__Source text__:
The Morane-Saulnier V, also known as the Morane-Saulnier Type V was a French fighter of the 1910s.

Development
Developed in parallel with the Morane-Saulnier I, the Type V was similar to the I but was larger with a three-hour endurance. It also differed in that it had larger wing and deepened ventral contours to accommodate extra fuel tanks. An intended development fitted with ailerons was planned as the Morane-Saulnier U, but was not flown.

Operational history
Developed at the beginning of 1916, the Type V was intended primarily to meet a Royal Flying Corps requirement, and the service of the Type V was officially accepted in May 1916. However, like the Type I, the aircraft proved to be unpopular across-the-board and the Type V was retired from service only 5 months later. However, in 1917 18 aircraft were in service with the Imperial Russian Air Service (IRAS). It is believed that these were acquired by the Bolshevik Red Air Fleet during the Russian Revolution.

__Entries provided__:
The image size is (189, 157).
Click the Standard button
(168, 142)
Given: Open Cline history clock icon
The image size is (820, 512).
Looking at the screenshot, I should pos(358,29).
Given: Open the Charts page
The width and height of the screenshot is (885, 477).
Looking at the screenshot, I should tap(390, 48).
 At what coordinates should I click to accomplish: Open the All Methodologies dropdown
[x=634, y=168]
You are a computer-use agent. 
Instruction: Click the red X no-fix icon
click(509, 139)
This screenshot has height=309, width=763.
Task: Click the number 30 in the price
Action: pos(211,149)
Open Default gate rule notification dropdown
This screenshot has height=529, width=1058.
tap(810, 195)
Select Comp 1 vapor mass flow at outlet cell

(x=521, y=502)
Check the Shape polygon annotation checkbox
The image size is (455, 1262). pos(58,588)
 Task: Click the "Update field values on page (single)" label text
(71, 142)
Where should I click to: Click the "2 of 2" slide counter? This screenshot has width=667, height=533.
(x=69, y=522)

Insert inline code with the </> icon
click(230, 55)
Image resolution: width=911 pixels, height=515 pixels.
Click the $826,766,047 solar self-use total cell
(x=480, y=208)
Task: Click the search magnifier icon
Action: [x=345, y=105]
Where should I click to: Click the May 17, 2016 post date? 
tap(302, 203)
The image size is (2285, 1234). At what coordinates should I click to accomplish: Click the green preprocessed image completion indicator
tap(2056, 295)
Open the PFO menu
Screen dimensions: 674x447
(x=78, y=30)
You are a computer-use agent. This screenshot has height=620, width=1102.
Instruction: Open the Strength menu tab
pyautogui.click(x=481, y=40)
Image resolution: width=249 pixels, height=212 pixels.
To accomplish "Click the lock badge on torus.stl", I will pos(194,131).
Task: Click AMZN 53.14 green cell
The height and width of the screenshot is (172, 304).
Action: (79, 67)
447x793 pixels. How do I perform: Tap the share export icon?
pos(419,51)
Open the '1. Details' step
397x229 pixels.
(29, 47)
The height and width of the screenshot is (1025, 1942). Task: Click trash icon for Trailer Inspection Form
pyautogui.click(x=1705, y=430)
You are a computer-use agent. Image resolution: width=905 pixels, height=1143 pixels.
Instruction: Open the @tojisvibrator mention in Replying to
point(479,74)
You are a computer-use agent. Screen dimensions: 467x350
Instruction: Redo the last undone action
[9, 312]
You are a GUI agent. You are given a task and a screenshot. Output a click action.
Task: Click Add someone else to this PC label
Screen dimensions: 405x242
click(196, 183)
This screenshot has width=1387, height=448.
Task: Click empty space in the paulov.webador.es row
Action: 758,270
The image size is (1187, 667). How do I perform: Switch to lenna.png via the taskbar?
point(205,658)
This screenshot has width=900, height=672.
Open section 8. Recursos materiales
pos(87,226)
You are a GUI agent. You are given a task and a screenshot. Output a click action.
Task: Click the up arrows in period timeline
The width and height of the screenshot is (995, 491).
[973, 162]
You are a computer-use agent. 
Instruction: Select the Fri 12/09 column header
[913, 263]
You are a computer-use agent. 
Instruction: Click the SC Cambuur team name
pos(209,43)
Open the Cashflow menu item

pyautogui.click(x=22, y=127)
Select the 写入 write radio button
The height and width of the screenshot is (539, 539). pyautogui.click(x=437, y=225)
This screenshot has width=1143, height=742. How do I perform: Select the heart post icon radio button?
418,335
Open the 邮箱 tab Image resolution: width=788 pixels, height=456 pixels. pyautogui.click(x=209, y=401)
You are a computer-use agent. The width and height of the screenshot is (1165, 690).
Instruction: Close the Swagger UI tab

__The task__:
Copy the passage from the Morane-Saulnier V text that begins with the words "The Morane-Saulnier V, also" and ends after "was not flown.".

__Result of this exercise__:
The Morane-Saulnier V, also known as the Morane-Saulnier Type V was a French fighter of the 1910s.

Development
Developed in parallel with the Morane-Saulnier I, the Type V was similar to the I but was larger with a three-hour endurance. It also differed in that it had larger wing and deepened ventral contours to accommodate extra fuel tanks. An intended development fitted with ailerons was planned as the Morane-Saulnier U, but was not flown.